Every Microsoft 365 tenant has a hidden data problem.
Over time, SharePoint sites, OneDrive folders, Teams channels, Exchange mailboxes, and shared workspaces collect contracts, customer records, HR files, financial reports, intellectual property, and old spreadsheets that should probably not be sitting where they are.
Most of that content is not labeled.
A lot of it is not reviewed.
And when a tenant-to-tenant migration, compliance audit, merger, divestiture, or AI readiness project begins, the problem becomes very visible.
You cannot protect data you cannot see.
You also cannot migrate sensitive data safely if you do not know what it is, where it lives, who owns it, and how it should be handled.
That is where Microsoft Purview Information Protection becomes important.

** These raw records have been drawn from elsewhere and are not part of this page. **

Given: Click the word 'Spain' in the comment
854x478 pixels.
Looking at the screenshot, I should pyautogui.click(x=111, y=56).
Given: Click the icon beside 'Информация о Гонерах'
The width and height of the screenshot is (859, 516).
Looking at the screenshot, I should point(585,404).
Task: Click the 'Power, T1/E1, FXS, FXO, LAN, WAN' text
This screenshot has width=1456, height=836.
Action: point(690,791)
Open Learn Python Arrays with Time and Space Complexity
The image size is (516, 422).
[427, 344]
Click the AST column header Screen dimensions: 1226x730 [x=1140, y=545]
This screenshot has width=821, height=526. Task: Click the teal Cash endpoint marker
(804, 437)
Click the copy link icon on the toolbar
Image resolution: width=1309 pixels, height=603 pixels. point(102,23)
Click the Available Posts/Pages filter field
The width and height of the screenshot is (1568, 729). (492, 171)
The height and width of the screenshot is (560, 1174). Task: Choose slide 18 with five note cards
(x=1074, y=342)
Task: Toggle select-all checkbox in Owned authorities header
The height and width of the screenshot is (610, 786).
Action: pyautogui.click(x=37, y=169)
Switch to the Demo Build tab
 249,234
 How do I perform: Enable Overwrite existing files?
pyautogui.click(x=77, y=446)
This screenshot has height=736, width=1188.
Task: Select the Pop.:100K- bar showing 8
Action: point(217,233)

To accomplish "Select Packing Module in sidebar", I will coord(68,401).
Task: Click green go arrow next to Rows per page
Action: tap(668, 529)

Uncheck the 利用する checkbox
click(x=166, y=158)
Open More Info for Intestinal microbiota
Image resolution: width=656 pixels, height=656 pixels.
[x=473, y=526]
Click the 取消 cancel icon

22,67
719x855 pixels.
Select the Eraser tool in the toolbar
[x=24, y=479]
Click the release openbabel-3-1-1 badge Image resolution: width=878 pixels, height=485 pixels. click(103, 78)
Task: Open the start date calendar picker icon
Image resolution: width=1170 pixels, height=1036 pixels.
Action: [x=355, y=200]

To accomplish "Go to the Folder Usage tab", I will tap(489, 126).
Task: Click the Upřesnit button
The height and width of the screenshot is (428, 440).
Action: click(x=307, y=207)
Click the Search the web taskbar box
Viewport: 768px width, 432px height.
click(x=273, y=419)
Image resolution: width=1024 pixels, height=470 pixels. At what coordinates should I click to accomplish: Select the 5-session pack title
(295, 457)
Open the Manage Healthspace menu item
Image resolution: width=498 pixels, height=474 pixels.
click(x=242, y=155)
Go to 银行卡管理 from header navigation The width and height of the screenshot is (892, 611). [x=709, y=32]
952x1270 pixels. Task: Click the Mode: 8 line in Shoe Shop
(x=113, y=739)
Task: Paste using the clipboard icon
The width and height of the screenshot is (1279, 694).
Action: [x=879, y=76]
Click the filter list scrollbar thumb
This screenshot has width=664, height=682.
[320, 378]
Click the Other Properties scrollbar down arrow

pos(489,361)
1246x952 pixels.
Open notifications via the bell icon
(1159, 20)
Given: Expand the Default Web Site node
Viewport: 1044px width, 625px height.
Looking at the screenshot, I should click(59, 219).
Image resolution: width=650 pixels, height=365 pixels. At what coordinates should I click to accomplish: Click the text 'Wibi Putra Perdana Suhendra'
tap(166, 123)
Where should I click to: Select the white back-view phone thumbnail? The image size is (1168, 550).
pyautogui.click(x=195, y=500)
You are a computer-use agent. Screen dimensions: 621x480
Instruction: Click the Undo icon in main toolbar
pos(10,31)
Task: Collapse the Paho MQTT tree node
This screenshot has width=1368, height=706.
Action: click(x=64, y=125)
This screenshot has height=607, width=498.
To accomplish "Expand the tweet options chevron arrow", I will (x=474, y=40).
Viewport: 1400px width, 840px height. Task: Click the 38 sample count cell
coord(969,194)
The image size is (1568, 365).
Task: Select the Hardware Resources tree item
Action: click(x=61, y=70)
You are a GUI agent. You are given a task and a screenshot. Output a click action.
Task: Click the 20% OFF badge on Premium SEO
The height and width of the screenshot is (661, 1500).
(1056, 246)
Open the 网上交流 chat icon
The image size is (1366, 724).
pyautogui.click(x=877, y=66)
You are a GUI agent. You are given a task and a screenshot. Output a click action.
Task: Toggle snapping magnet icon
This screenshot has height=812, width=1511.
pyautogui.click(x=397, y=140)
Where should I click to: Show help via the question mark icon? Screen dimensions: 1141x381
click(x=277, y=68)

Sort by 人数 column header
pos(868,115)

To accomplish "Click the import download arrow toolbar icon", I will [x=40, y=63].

This article explains how Microsoft Purview helps with data discovery, classification, sensitivity labels, Content Explorer, Activity Explorer, and migration readiness in Microsoft 365.
What is Microsoft Purview Information Protection?
Microsoft Purview Information Protection helps organizations discover, classify, label, and protect sensitive data across Microsoft 365.
It is the modern direction for information protection in Microsoft 365 and brings together capabilities such as:
- Sensitivity labels
- Data classification
- Data loss prevention
- Content visibility
- Activity visibility
- Policy-based protection
For Microsoft 365 admins, the value is simple: Purview helps answer questions like:
Where is our sensitive data?
Who is accessing it?
Is it labeled?
Is it protected?
Will it remain protected after migration?
Purview works across key Microsoft 365 workloads such as SharePoint, OneDrive, Exchange, Teams, and endpoints.
It is especially useful because protection can travel with the file. A sensitivity label can apply encryption, watermarks, access restrictions, and other controls even after the document moves outside its original location.
Data discovery vs data classification
Data discovery and data classification are related, but they are not the same thing.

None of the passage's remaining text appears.